[Dataset entries]

···

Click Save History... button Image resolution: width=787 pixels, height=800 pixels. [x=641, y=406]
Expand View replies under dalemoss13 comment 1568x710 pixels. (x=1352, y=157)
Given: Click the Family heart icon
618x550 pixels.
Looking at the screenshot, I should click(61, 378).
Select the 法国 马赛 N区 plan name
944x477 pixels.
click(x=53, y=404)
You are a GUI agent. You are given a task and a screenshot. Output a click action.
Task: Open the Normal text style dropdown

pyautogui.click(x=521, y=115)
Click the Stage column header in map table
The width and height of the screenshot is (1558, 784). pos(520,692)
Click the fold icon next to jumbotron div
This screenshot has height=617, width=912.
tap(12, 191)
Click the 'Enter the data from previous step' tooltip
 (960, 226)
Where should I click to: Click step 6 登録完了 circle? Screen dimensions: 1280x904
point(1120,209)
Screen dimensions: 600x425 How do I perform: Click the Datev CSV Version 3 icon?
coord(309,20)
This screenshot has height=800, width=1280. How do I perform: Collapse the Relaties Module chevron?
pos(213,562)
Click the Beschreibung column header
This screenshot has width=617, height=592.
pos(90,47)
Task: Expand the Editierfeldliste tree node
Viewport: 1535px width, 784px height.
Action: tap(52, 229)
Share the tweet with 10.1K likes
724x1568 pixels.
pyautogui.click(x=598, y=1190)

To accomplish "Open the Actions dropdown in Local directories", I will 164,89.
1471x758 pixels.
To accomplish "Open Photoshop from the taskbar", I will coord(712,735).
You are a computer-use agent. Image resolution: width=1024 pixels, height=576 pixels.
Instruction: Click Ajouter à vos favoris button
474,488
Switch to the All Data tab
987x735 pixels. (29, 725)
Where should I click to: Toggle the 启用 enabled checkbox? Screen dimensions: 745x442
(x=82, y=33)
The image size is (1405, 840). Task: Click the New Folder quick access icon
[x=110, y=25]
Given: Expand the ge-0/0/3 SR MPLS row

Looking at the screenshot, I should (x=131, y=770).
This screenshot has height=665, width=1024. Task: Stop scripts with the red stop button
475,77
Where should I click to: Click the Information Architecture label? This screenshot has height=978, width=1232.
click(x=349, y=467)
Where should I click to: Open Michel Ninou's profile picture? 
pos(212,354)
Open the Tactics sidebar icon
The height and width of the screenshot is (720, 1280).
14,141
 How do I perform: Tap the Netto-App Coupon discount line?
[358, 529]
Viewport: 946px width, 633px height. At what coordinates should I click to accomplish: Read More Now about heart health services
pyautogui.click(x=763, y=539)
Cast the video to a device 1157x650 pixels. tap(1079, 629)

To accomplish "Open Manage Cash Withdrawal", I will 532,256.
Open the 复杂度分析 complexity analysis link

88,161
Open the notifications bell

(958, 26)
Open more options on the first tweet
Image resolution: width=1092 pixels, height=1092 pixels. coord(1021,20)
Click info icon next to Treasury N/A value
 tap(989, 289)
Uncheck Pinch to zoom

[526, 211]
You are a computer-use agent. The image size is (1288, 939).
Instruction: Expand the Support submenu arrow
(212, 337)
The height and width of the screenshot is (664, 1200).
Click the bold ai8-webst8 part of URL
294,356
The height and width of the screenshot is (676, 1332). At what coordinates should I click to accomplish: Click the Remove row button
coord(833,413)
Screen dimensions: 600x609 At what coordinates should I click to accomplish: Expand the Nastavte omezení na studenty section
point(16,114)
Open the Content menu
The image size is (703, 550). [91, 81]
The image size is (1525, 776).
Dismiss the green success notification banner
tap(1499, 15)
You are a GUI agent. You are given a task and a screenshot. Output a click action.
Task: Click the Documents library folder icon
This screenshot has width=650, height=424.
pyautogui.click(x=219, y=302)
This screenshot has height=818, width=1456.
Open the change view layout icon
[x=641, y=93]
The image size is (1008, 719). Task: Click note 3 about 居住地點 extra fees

···

Instructions for the task —
Give back the entries above precisely as they appear.

Task response —
Click Save History... button Image resolution: width=787 pixels, height=800 pixels. [x=641, y=406]
Expand View replies under dalemoss13 comment 1568x710 pixels. (x=1352, y=157)
Given: Click the Family heart icon
618x550 pixels.
Looking at the screenshot, I should click(61, 378).
Select the 法国 马赛 N区 plan name
944x477 pixels.
click(x=53, y=404)
You are a GUI agent. You are given a task and a screenshot. Output a click action.
Task: Open the Normal text style dropdown

pyautogui.click(x=521, y=115)
Click the Stage column header in map table
The width and height of the screenshot is (1558, 784). pos(520,692)
Click the fold icon next to jumbotron div
This screenshot has height=617, width=912.
tap(12, 191)
Click the 'Enter the data from previous step' tooltip
 (960, 226)
Where should I click to: Click step 6 登録完了 circle? Screen dimensions: 1280x904
point(1120,209)
Screen dimensions: 600x425 How do I perform: Click the Datev CSV Version 3 icon?
coord(309,20)
This screenshot has height=800, width=1280. How do I perform: Collapse the Relaties Module chevron?
pos(213,562)
Click the Beschreibung column header
This screenshot has width=617, height=592.
pos(90,47)
Task: Expand the Editierfeldliste tree node
Viewport: 1535px width, 784px height.
Action: tap(52, 229)
Share the tweet with 10.1K likes
724x1568 pixels.
pyautogui.click(x=598, y=1190)

To accomplish "Open the Actions dropdown in Local directories", I will 164,89.
1471x758 pixels.
To accomplish "Open Photoshop from the taskbar", I will coord(712,735).
You are a computer-use agent. Image resolution: width=1024 pixels, height=576 pixels.
Instruction: Click Ajouter à vos favoris button
474,488
Switch to the All Data tab
987x735 pixels. (29, 725)
Where should I click to: Toggle the 启用 enabled checkbox? Screen dimensions: 745x442
(x=82, y=33)
The image size is (1405, 840). Task: Click the New Folder quick access icon
[x=110, y=25]
Given: Expand the ge-0/0/3 SR MPLS row

Looking at the screenshot, I should (x=131, y=770).
This screenshot has height=665, width=1024. Task: Stop scripts with the red stop button
475,77
Where should I click to: Click the Information Architecture label? This screenshot has height=978, width=1232.
click(x=349, y=467)
Where should I click to: Open Michel Ninou's profile picture? 
pos(212,354)
Open the Tactics sidebar icon
The height and width of the screenshot is (720, 1280).
14,141
 How do I perform: Tap the Netto-App Coupon discount line?
[358, 529]
Viewport: 946px width, 633px height. At what coordinates should I click to accomplish: Read More Now about heart health services
pyautogui.click(x=763, y=539)
Cast the video to a device 1157x650 pixels. tap(1079, 629)

To accomplish "Open Manage Cash Withdrawal", I will 532,256.
Open the 复杂度分析 complexity analysis link

88,161
Open the notifications bell

(958, 26)
Open more options on the first tweet
Image resolution: width=1092 pixels, height=1092 pixels. coord(1021,20)
Click info icon next to Treasury N/A value
 tap(989, 289)
Uncheck Pinch to zoom

[526, 211]
You are a computer-use agent. The image size is (1288, 939).
Instruction: Expand the Support submenu arrow
(212, 337)
The height and width of the screenshot is (664, 1200).
Click the bold ai8-webst8 part of URL
294,356
The height and width of the screenshot is (676, 1332). At what coordinates should I click to accomplish: Click the Remove row button
coord(833,413)
Screen dimensions: 600x609 At what coordinates should I click to accomplish: Expand the Nastavte omezení na studenty section
point(16,114)
Open the Content menu
The image size is (703, 550). [91, 81]
The image size is (1525, 776).
Dismiss the green success notification banner
tap(1499, 15)
You are a GUI agent. You are given a task and a screenshot. Output a click action.
Task: Click the Documents library folder icon
This screenshot has width=650, height=424.
pyautogui.click(x=219, y=302)
This screenshot has height=818, width=1456.
Open the change view layout icon
[x=641, y=93]
The image size is (1008, 719). Task: Click note 3 about 居住地點 extra fees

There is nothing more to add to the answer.